Es conocida la anécdota atribuida al filósofo presocrático Diógenes de Sínope. Diógenes era un hombre peculiar. Se le describe como un personaje que iba por el mundo vestido con harapos cuando no desnudo, y envuelto en un tonel de madera en el que dormía y se protegía de las inclemencias del tiempo. De noche acostumbraba a ir por el mundo con un farol encendido con el que intentaba buscar a un ser humano que moralmente valiera la pena. Cuentan que Diógenes se encontraba recostado en la escalinata del gimnasio de Corinto cuando se le acerco el rey Alejandro Magno. "¿Quién eres tú?", le pregunto el rey sin apearse de su caballo. "Yo soy Diógenes, llamado el Perro. ¿Y tú?" "Yo soy Alejandro, conocido como el Grande. Pídeme lo que desees y te lo daré". Y Diógenes, sin ni siquiera mirar al rey, le dijo: "Pues apártate, que me tapas el sol". La historia de Diógenes no se acaba aquí. Su carácter estoico le llevó a vivir hasta los 90 años. Y cuentan que se suicidó por el expeditivo e imposible método de contener la respiración. Falso. A los 90 años de la antigua Grecia cualquier cosa podía provocar la muerte, incluso al más estoico de los filósofos.
Pero las cosas han cambiado. Sabemos que vivimos del aire. Pero, por lo visto, también vivimos del peligro. Un niño de 9 años jugaba al estrangulamiento voluntario en una extraña competición de contener la respiración con una toalla arrollada al cuello. El juego de la apnea voluntaria forma parte de la tradición infantil de la competición. Incluso algún anuncio de televisión nos ha mostrado la imagen de un niño congestionado imitando sin respirar el ruido del motor del coche de papá. Y Nagisha Oshima, en su legendaria película El imperio de los sentidos, nos mostraba la falta de aire como un plus del placer sexual interrumpido definitivamente por la muerte.

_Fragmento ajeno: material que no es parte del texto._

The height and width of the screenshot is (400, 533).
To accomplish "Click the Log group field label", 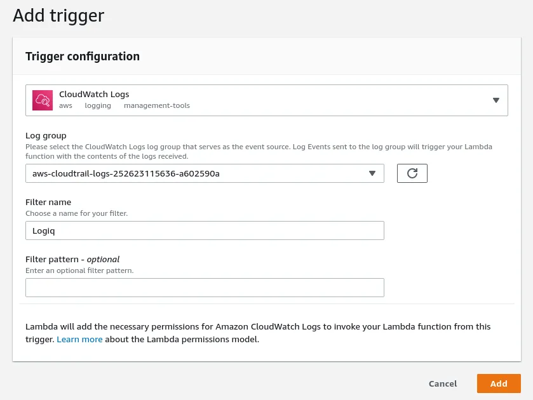I will click(x=46, y=136).
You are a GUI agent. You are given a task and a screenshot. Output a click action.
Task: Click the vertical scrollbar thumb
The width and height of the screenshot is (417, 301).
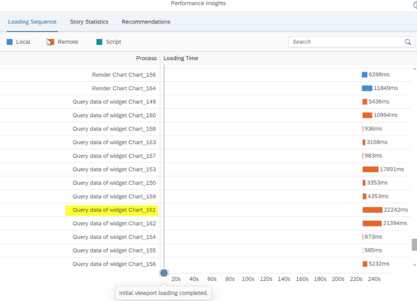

El caso de los niños que juegan a contener la respiración es un síntoma del placer de coquetear con la muerte. Nos sorprende, porque en esa interrupción del aire de la vida no hay otra herramienta que la voluntad y la convicción del "yo controlo". Demasiadas muertes precoces se han producido tras estas últimas palabras. "Yo controlo", cree el deportista inexperto. "Yo controlo", afirma el toxicómano insensato. "Yo controlo", debió creer James Dean antes de chocar con su Porsche contra otro vehículo. No en vano había sobrevivido a la carrera de coches de Rebelde sin causa. La ficción no debería ser el manual de instrucciones de la realidad. A veces se escucha por nuestras calles a una madre superada que le grita a su niño: "¡Si te caes, te mato!" Por supuesto que es solo una forma de hablar, pero hoy la idea de la muerte se nos ha frivolizado hasta el punto de que la muerte es un estado de notoriedad. Y la supervivencia es el estado de excelencia en un mundo demasiado frágil. Por arriesgarse que no quede.
¿Por qué los jóvenes creen que la muerte solo existe en los otros? ¿De dónde viene ese galanteo con el peligro si no del peligro de no existir en el ámbito social? "Apártate, que me tapas el sol", le dijo el filósofo a Alejandro en su peculiar duelo de reyes. Estamos enseñando a nuestros hijos a renunciar a la sombra y para eso necesitan el aplauso de la tribu. ¿Hay algún éxito mayor que el de regresar de las fronteras de la muerte?